**Exercise description**
Copy out the lines of the data records word for word, beginning at the line that contains "Select the Gwinnett county value" and stopping after the line that contains "Click the search UG12.0".

Data records

►

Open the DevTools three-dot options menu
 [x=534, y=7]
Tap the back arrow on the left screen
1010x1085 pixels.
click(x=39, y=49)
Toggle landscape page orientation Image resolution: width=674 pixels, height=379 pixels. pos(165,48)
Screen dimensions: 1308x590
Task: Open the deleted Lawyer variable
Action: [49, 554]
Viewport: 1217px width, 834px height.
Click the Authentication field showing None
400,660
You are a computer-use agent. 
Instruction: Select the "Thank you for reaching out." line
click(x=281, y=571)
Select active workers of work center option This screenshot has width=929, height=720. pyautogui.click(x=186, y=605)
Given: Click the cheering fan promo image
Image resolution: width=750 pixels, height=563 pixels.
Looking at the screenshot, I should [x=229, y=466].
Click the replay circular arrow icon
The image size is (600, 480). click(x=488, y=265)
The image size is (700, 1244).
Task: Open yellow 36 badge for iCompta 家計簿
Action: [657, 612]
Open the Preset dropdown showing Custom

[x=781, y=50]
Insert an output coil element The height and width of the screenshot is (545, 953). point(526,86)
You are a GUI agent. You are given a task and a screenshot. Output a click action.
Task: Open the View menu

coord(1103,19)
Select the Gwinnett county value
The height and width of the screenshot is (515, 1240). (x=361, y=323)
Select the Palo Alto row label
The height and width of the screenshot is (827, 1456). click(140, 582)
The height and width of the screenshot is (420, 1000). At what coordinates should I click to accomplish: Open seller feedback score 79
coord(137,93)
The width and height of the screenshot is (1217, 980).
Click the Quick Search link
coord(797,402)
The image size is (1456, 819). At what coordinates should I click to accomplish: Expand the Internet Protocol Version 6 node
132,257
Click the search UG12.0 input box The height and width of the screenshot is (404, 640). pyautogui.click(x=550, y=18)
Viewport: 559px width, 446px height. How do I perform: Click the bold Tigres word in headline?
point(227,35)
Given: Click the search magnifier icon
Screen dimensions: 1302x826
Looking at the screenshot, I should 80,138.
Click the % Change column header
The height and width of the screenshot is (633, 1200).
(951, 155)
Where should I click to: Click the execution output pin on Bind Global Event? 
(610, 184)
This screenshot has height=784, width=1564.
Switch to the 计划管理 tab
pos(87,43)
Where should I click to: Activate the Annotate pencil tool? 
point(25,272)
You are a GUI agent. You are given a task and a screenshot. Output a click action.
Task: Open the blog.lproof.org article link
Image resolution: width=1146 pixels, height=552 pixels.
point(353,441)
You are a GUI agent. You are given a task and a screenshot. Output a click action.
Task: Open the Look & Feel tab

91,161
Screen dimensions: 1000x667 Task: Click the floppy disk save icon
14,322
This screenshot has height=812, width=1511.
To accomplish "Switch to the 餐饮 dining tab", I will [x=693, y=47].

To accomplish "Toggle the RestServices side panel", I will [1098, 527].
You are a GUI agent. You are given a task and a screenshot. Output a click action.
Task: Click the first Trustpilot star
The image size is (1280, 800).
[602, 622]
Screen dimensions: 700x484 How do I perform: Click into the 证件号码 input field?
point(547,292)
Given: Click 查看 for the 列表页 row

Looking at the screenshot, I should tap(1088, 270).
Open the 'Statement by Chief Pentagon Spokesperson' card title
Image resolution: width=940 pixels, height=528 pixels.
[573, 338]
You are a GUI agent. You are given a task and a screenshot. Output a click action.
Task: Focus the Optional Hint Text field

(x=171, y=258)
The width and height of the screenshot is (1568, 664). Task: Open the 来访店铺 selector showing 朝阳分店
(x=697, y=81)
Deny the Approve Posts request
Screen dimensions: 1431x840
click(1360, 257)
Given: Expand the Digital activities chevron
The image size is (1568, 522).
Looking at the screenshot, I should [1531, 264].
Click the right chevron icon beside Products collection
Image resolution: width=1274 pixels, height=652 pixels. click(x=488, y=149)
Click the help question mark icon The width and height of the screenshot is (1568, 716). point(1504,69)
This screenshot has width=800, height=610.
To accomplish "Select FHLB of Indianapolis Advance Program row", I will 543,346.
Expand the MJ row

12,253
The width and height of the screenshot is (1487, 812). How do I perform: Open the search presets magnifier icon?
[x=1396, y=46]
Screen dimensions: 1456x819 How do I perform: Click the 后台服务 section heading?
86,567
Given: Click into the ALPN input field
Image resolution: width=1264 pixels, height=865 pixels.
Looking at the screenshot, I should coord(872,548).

◄

**Exercise output**
Select the Gwinnett county value
The height and width of the screenshot is (515, 1240). (x=361, y=323)
Select the Palo Alto row label
The height and width of the screenshot is (827, 1456). click(140, 582)
The height and width of the screenshot is (420, 1000). At what coordinates should I click to accomplish: Open seller feedback score 79
coord(137,93)
The width and height of the screenshot is (1217, 980).
Click the Quick Search link
coord(797,402)
The image size is (1456, 819). At what coordinates should I click to accomplish: Expand the Internet Protocol Version 6 node
132,257
Click the search UG12.0 input box The height and width of the screenshot is (404, 640). pyautogui.click(x=550, y=18)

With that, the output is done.